Um die Stimmbeteiligung bei Abstimmungen und Wahlen zu ergründen, gibt es mehrere Möglichkeiten. Meistens werden Umfragewerte dafür verwendet, diese sind jedoch häufig verzerrt. Denn Personen, die nicht bei Abstimmungen und Wahlen partizipieren, nehmen auch weniger häufig an Umfragen teil. Die Verzerrungen können teilweise korrigiert werden. Ein grosses Problem ist jedoch, dass bei Telefonumfragen nur Personen befragt werden können, welche einen Festnetzanschluss besitzen. Junge haben jedoch häufig nur noch ein Mobiltelefon. So wurde die Stimmbeteiligung von Jungen nach der Masseneinwanderungsinitiative in der Vox-Analyse massiv unterschätzt.

Eine andere Möglichkeit, die Stimmbeteiligung zu untersuchen, sind Stimmregisterdaten. Im Kanton Genf und in der Stadt St. Gallen werden alle Stimmrechtsausweise erfasst. In St. Gallen sind die Daten mit Merkmalen, wie beispielsweise Alter, Geschlecht und Konfession, ergänzt. Die Gemeinde Bolligen im Kanton Bern hat für einige Abstimmungen die Stimmregisterdaten ebenfalls erhoben. Die Stadt St. Gallen ist jedoch die einzige Gemeinde, welche die Daten seit 2010 systematisch und über die Zeit vergleichbar erfasst. So ist es möglich, bei jedem (anonymisierten) Individuum herauszufinden, wie häufig er oder sie an die Urne gegangen ist.

Die Daten der Stadt St. Gallen zeigen, dass junge Stimmberechtigte tatsächlich seltener an Abstimmungen teilnehmen als die ältere

Bevölkerung. Auch wird ersichtlich, dass einige Jahre nach dem Pensionsalter die Partizipation wieder abnimmt. Die Stimmbeteiligung der Jungen bei der Masseneinwanderungsinitiative war jedoch mit über 40 Prozent bedeutend höher als in der Vox-Analyse angenommen. Dort wurde die Stimmbeteiligung der Jungen auf 17 Prozent geschätzt. Auch bei den anderen Abstimmungen sieht die Kurve ähnlich aus. Das Gerücht, dass Junge kaum an Abstimmungen teilnehmen, stimmt also nicht.

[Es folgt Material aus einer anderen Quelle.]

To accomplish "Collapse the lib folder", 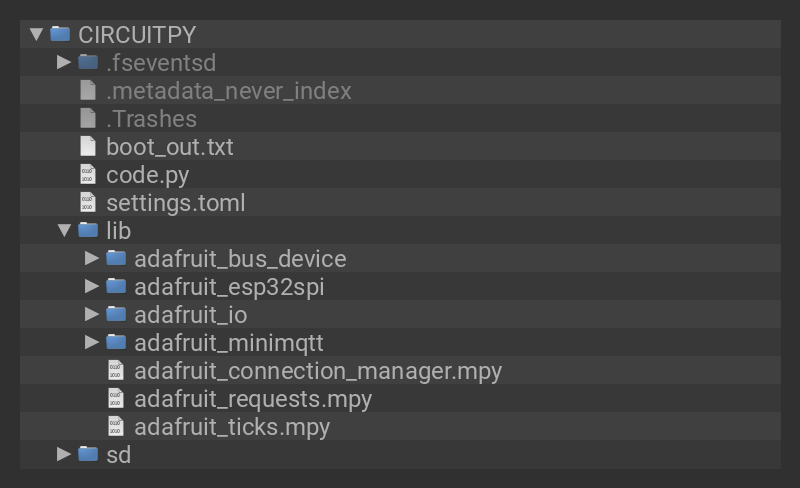I will click(64, 231).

Ein weiteres Gerücht ist die tiefe Beteiligung der Frauen. Betrachtet man nur die Durchschnittswerte, weisen Frauen tatsächlich eine tiefere Beteiligung auf. Bei genauerem Hinschauen ergibt sich jedoch ein differenzierteres Bild. Nur Frauen, die das theoretische Stimmrechtsalter vor der Einführung des Frauenstimmrechts 1971 erreicht haben, weisen eine unterdurchschnittliche Beteiligung auf. Junge Frauen, die bereits beim Erreichen der Volljährigkeit stimmberechtigt waren, stimmen tendenziell sogar etwas häufiger ab als junge Männer, wobei der Unterschied gering ist. Das Gerücht stimmt nur für die Generation der älteren Frauen, welche vor den 1950er Jahren geboren sind. In einigen Jahrzehnten wird der Unterschied voraussichtlich ganz verschwunden sein.

Der Politikwissenschafter Clau Dermont hat in seiner Masterarbeit in der Universität Bern die selektive Partizipation untersucht. Er hat die Stimmregisterdaten der Gemeinde Bolligen und der Stadt St. Gallen untersucht und festgestellt, dass 80 Prozent der Stimmbürgerinnen und Stimmbürger zumindest ab und zu an die Urne gehen. Oder andersherum: Nur jeder fünfte Bürger bleibt der Urne generell fern. Die Annahme, dass viele Bürgerinnen und Bürger der Urne generell fernbleiben, ist damit ebenfalls widerlegt.